***** SUPPLIED TEXT *****
“Printing will never be the same again”, we’ve heard that a lot in the last decade. But essentially, nothing significant has changed. Most printing techniques have advanced, however nothing that I consider revolutionary, not enough to justify that claim, has been introduced to the market lately. In the past, I have seen several new ideas, from patents and concepts to live demos and even production machines, that could have made the difference, that would have changed the industry significantly. But for some reasons, usually business reasons, these promising technologies didn’t make it.
If you have been in the printing industry long enough, you might remember Elcorsy. An interesting Canadian company, their ‘elcography’ presses had quite unique features (up to 2m/sec – in 2002, you can see the patent here). They did make it to drupa a few times, but their booth was rather small and not at the best spot. Although the technology was interesting, they seemed to lack the budget to invest in massive marketing. But it’s not about Elcorsy I want to talk, there were even much more exciting developments…
Flatjet: inkjet, with needles
The first one, a working prototype that I saw with my own eyes, is Flatjet. I forgot the exact year, but it must have been the early 2000’s. The innovation office from the Flemish government (then IWT, now VLAIO) contacted me to go on a trip to Budapest, to see a new printing technique. The company was looking for partners, and maybe I could help.
The inventor picked us up in a hotel in Budapest, and we drove into the city’s outskirts. In an old shed (or garage box), he showed us his invention. It was a relatively simple version of inkjet: he had soldered piezo elements onto a needle (syringe) and when the needle vibrated, a droplet was generated. Kind of like when you hit a fountain pen with your finger: a few drops will come off. But in this case, in a very controlled fashion.
*****
## JOB:
According to the piece on overlooked printing technologies, why did the author travel to Budapest to see Flatjet?
***** RECORDED INFORMATION *****
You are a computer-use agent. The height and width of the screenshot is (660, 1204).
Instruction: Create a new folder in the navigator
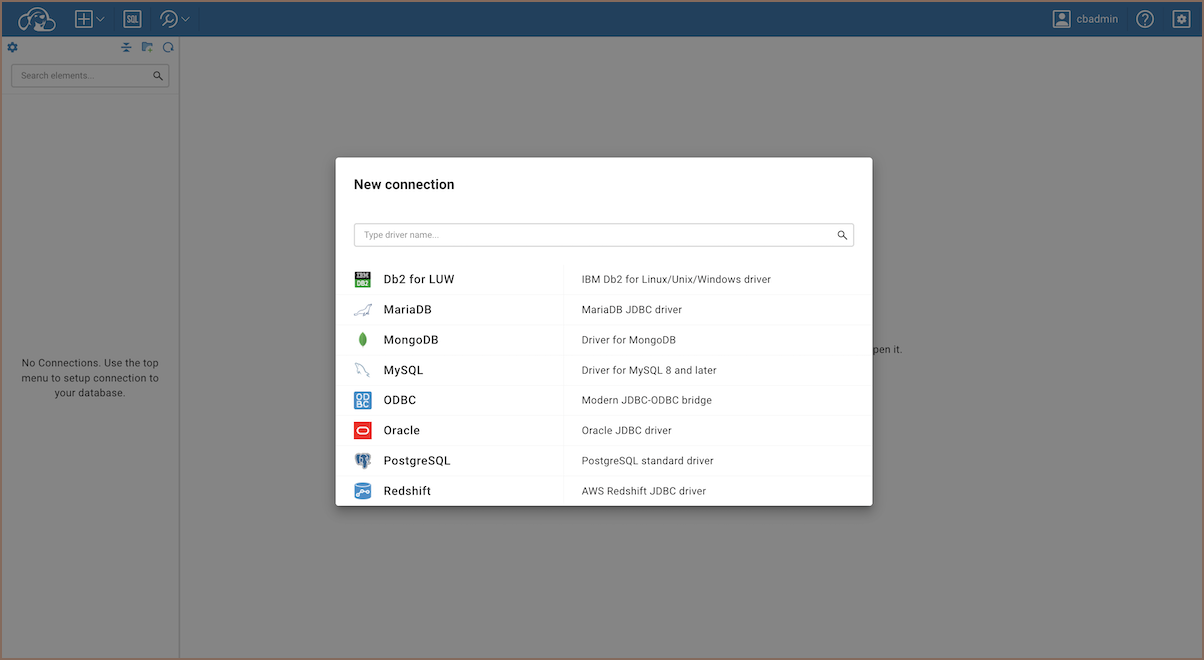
*****
## COMPLETED EXERCISE:
The innovation office of the Flemish government, then called IWT and now VLAIO, contacted the author about a trip to see a new printing technique. The company behind it was looking for partners, and the author might have been able to help.